Vicki recognised for 42 years in education

October 14th, 2022Vicki recognised for 42 years in education

CRESWICK Primary School teacher Vicki Hughes has just clocked up 42 years of service to education – and has the certificate to prove it.

Earlier this year the state government awarded Vicki a personalised Certificate of Recognition and commemorative booklet but she’s taking the attention all in her stride.

“We were called down to Melbourne and had our presentation at the Grand Hyatt Hotel ballroom,” Vicki said.

“They gave us afternoon tea (and) the (then) Education Minister James Merlino did the presentation and made a big speech. But it doesn’t change anything,” she added.

“I normally keep anything like this very low key because I just enjoy what I’m doing. And even coming off Covid and remote learning, I’m just as enthusiastic about coming in every day as I was back in 1980.”

Vicki completed her Diploma of Education at the Ballarat College of Advanced Education (BCAE) graduating in 1979. Her first placement was the following year as the sole teacher at Ross Bridge: a little school between Ararat and Lake Bolac.

“It was quite exciting to think ‘I’m going to be here, first year out with 21 children from prep to grade six’,” she says.

 “And it was an absolutely brilliant first year. I think it was the best way to learn because everything was on you. As well as teaching, you had to be the cleaner, bookkeeper and liaise with the parents. You were the hub of the community.”

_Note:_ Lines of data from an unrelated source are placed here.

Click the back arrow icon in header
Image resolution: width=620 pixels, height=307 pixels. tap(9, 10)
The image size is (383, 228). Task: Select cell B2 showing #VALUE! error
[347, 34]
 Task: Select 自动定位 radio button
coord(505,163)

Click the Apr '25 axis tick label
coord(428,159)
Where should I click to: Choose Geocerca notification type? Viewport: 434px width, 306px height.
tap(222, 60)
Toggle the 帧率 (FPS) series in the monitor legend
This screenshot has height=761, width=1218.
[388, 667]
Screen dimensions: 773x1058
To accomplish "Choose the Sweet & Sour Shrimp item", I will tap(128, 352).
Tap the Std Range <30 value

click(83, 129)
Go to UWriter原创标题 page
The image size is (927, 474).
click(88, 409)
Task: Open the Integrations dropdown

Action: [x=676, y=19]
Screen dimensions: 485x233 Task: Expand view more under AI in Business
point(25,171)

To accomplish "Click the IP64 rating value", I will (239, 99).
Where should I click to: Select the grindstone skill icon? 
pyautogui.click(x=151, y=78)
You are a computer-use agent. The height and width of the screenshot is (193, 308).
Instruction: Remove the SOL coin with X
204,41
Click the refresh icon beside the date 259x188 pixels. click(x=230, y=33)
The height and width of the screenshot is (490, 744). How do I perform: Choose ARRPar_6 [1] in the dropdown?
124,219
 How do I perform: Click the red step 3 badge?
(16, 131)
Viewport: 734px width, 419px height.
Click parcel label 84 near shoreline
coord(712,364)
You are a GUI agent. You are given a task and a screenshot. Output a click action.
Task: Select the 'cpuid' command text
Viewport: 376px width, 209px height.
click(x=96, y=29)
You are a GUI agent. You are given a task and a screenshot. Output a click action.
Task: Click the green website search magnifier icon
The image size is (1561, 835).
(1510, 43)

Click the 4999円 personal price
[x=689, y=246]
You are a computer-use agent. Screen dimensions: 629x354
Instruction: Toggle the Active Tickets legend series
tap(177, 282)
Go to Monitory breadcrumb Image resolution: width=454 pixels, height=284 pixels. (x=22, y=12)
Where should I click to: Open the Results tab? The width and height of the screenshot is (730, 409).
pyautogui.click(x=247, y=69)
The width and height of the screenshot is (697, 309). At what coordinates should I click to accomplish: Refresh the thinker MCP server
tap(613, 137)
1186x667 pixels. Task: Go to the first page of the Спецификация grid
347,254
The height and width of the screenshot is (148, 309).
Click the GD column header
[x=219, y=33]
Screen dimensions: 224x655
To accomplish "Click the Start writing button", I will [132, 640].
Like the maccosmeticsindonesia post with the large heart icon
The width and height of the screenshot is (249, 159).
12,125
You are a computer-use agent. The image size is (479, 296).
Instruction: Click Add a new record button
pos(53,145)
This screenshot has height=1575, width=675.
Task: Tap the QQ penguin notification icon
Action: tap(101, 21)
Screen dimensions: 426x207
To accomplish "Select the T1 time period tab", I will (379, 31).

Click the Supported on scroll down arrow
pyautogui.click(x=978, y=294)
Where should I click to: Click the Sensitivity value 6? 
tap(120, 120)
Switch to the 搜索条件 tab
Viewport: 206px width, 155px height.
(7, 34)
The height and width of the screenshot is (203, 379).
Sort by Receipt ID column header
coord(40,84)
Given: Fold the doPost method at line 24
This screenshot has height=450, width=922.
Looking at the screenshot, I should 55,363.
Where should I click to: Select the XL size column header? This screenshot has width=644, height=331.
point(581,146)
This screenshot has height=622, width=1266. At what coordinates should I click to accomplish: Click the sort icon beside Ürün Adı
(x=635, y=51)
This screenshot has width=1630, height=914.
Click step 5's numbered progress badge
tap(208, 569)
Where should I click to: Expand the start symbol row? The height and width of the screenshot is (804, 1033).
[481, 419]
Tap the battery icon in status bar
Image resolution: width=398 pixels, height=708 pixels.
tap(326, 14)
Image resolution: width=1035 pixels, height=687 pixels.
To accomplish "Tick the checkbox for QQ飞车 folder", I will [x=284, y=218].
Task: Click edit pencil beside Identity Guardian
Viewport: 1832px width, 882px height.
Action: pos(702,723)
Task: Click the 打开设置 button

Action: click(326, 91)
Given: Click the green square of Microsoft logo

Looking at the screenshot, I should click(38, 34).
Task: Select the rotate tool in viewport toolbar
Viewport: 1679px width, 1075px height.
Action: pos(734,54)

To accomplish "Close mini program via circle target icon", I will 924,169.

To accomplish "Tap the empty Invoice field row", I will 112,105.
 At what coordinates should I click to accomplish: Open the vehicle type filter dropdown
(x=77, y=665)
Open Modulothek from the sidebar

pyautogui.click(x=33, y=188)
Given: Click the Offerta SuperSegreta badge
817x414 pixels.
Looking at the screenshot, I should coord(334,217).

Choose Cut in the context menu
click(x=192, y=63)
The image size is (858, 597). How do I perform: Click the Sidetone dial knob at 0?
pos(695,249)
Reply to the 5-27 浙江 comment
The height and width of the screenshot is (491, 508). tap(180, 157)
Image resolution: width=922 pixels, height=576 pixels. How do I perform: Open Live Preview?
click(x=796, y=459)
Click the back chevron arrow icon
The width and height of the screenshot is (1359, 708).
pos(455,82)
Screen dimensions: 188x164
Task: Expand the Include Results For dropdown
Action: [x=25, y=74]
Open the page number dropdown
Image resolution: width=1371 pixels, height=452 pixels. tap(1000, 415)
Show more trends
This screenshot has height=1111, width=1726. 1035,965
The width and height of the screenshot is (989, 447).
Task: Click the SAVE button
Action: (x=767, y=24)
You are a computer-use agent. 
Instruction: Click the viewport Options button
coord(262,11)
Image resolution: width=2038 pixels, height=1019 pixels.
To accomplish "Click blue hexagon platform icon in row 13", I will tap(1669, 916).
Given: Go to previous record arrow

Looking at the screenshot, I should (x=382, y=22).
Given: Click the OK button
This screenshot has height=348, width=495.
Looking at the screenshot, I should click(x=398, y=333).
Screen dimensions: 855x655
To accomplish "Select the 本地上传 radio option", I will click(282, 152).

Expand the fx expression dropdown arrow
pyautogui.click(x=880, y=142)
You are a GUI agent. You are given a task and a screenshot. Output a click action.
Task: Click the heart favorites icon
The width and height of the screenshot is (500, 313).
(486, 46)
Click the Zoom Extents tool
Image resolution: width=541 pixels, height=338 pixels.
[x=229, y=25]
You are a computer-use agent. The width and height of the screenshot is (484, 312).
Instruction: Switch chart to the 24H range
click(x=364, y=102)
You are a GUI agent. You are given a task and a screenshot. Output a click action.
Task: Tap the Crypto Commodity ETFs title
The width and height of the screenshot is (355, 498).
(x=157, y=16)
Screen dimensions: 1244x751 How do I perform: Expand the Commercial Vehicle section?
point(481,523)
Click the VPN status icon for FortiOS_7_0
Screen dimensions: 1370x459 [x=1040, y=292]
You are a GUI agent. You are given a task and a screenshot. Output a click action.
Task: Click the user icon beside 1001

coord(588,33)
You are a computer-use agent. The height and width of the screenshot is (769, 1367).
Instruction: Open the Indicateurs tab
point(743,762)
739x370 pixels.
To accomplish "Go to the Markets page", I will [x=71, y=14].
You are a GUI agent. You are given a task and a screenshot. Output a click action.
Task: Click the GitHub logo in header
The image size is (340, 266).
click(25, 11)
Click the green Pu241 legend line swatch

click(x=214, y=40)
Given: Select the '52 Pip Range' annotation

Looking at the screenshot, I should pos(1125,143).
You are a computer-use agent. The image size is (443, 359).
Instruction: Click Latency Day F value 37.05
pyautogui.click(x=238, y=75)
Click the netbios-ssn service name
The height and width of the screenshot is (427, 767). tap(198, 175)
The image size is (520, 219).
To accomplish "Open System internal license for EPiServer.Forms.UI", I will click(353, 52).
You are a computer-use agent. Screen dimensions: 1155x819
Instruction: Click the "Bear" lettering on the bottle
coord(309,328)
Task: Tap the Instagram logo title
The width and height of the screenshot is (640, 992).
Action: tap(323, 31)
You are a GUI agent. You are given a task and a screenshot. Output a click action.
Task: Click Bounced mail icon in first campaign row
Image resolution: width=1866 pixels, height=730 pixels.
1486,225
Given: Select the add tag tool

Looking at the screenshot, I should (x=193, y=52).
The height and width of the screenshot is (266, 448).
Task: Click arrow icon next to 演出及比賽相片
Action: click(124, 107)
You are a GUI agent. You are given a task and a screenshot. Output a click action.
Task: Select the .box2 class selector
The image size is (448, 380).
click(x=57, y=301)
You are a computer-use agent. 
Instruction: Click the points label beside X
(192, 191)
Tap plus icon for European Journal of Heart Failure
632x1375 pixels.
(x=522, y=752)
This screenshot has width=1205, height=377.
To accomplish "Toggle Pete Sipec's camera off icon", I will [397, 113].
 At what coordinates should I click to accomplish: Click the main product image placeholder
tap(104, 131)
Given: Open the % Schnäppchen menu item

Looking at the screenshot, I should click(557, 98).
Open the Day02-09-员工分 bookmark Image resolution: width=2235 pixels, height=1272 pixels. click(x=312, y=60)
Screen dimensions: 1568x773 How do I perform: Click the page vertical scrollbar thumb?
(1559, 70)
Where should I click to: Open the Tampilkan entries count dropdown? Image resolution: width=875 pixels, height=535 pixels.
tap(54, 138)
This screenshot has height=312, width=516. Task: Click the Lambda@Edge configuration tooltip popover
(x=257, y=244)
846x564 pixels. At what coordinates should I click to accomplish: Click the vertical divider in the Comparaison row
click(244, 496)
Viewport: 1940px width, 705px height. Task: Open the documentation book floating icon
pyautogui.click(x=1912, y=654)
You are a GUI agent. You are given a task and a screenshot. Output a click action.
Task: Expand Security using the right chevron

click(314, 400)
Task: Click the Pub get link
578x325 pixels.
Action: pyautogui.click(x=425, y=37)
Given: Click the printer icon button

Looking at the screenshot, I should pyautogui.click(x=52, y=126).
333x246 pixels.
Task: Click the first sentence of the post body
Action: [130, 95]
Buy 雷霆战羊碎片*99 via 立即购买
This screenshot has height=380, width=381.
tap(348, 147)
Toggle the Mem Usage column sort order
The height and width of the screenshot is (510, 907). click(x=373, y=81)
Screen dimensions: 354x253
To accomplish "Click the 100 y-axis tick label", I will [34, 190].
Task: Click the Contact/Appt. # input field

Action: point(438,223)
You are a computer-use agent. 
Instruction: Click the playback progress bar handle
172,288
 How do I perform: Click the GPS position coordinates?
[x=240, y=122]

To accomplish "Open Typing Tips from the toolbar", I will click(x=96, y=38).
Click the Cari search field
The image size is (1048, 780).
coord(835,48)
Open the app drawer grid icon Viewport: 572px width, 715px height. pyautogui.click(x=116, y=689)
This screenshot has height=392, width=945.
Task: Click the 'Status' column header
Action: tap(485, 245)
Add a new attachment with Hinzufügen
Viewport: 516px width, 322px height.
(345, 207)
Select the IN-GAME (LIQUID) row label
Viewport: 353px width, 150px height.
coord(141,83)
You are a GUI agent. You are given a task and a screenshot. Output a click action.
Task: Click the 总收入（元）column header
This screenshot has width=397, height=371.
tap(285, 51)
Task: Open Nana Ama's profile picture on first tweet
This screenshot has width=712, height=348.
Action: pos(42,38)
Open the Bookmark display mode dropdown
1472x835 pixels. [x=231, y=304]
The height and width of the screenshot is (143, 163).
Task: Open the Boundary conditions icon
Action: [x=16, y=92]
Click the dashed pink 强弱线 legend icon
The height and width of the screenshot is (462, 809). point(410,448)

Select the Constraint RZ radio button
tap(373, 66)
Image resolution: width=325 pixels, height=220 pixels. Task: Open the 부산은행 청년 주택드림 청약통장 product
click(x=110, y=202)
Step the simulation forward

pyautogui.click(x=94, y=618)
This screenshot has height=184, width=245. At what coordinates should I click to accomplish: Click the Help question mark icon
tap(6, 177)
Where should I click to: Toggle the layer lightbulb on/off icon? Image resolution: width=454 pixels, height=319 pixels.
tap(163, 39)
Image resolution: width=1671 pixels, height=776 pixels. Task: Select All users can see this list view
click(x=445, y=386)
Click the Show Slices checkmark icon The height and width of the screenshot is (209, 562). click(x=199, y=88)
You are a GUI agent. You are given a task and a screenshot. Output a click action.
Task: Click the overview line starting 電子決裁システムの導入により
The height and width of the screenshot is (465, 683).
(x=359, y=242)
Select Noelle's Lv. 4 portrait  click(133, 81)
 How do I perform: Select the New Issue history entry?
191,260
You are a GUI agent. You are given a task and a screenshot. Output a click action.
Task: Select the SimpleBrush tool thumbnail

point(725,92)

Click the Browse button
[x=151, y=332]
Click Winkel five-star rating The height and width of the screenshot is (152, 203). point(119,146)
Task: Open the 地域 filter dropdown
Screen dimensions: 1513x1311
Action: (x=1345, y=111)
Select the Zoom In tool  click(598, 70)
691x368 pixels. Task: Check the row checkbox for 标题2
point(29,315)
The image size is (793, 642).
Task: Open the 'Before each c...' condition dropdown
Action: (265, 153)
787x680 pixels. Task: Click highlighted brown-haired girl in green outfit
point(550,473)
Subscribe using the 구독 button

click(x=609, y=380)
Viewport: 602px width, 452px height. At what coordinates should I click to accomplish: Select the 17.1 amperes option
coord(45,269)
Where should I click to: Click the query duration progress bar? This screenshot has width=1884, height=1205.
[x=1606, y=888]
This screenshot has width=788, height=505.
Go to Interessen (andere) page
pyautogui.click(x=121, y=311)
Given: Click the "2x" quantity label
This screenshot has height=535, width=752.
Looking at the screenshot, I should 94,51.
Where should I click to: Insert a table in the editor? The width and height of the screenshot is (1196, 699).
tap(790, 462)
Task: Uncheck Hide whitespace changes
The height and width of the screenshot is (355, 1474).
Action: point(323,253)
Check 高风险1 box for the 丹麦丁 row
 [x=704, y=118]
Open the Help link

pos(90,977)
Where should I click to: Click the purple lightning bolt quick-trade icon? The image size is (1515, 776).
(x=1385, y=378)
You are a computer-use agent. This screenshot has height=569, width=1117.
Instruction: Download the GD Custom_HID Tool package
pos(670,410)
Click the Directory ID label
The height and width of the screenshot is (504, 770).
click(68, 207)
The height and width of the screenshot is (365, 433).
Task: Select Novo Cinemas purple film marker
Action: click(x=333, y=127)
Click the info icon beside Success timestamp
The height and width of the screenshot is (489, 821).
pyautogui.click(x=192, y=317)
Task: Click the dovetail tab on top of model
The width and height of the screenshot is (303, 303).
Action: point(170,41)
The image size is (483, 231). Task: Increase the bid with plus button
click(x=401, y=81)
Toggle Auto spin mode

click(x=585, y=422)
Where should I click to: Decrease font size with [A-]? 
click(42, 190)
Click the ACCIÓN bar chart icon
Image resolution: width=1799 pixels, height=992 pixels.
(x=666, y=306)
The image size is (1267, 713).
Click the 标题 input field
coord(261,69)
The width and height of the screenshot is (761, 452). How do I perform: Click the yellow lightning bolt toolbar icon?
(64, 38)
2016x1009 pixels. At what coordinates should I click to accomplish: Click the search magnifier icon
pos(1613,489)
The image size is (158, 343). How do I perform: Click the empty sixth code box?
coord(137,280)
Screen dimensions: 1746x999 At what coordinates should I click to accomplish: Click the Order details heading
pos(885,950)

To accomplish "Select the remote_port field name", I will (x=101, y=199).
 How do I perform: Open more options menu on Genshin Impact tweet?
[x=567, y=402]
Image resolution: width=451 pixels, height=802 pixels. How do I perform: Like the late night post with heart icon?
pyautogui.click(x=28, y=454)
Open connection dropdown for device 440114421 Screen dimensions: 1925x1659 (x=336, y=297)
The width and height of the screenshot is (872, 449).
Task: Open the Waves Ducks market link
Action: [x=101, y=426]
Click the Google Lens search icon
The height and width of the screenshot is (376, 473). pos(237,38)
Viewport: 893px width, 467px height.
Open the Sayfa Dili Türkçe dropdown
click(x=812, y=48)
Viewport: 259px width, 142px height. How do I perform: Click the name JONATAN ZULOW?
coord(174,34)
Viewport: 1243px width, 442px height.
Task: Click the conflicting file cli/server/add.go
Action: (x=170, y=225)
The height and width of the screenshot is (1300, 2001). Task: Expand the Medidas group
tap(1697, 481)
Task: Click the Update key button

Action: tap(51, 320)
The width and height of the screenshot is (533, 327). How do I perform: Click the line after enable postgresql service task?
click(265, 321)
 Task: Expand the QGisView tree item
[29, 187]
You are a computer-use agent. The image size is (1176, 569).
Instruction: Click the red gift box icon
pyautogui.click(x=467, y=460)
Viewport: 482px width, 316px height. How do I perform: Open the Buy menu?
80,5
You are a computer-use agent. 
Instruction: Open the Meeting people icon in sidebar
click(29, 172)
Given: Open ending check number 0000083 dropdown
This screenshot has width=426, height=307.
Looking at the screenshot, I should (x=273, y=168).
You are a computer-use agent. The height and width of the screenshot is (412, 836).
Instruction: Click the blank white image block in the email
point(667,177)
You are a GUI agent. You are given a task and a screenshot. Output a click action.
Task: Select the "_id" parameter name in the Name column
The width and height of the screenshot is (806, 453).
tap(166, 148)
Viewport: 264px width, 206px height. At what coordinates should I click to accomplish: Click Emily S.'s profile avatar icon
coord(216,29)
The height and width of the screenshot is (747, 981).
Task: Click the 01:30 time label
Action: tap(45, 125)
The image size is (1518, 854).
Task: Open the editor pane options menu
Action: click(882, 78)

The following year, Vicki went to another single teacher school at Lake Burrumbeet before going on to Linton, Haddon, Smythesdale, Scarsdale, Cape Clear, Linton, Brewster, Ross Creek, Windermere, Trawalla as a shared specialist and finally Creswick Primary school where she has taught for the past 30 years.

In that time Vicki has seen the practice of education evolve and change. For example new programs have often been very cyclic with a lot of fundamental things being reinvented; particularly with literacy and mathematics. But they seem to go back to the same old or similar ways of doing things to get the best practice out of both teachers and students.

“Fundamentals are important and pupils need to continue learning them; reading aloud to someone, talking about what they are doing, learning their mathematics tables. Life’s a lot easier when you go back to those basic skills and learn to do the hard yards.”

She has also seen greater stresses being put onto parents. While many now need to work longer hours they also have greater demands placed on them as far as aligning activities for their children.

“It’s almost like every day they are expected to organise something for them,” she says. The other significant change Vicki has noticed is the emergence of the internet along with social media and gaming as being of stronger interest to children today.

“It has certainly had an impact on the children and what they do in their own time,” says Vicki. “In my initial schools, kids would be outside the whole time, running, playing football. That’s not to say it isn’t happening now but there is a lot of screen time intruding into their time along with the isolation that goes with it.

“Often they are not actually getting out and communicating in a face-to-face situation. They are certainly communicating across their devices but it’s different.”

Reflecting on her long career Vicki has the memory of countless enjoyable moments.  She can still name all 21 students from her first teaching position at Ross Bridge, with one of those inspired to become a teacher because of her. Vicki was also lucky enough to teach tennis player Zoe Hives, race walker Jared Tallent and lawyer Julia McGrath, Liberal Democrats candidate for Ballarat in the 2022 federal election.

“I try to remain in contact with a lot of my ex-students and at Creswick in particular I am now teaching some of the children of children I originally taught when I first arrived here. And it is really lovely to see how their lives have developed. Also you can have a lightbulb moment with any child at any time and that pleases me still.”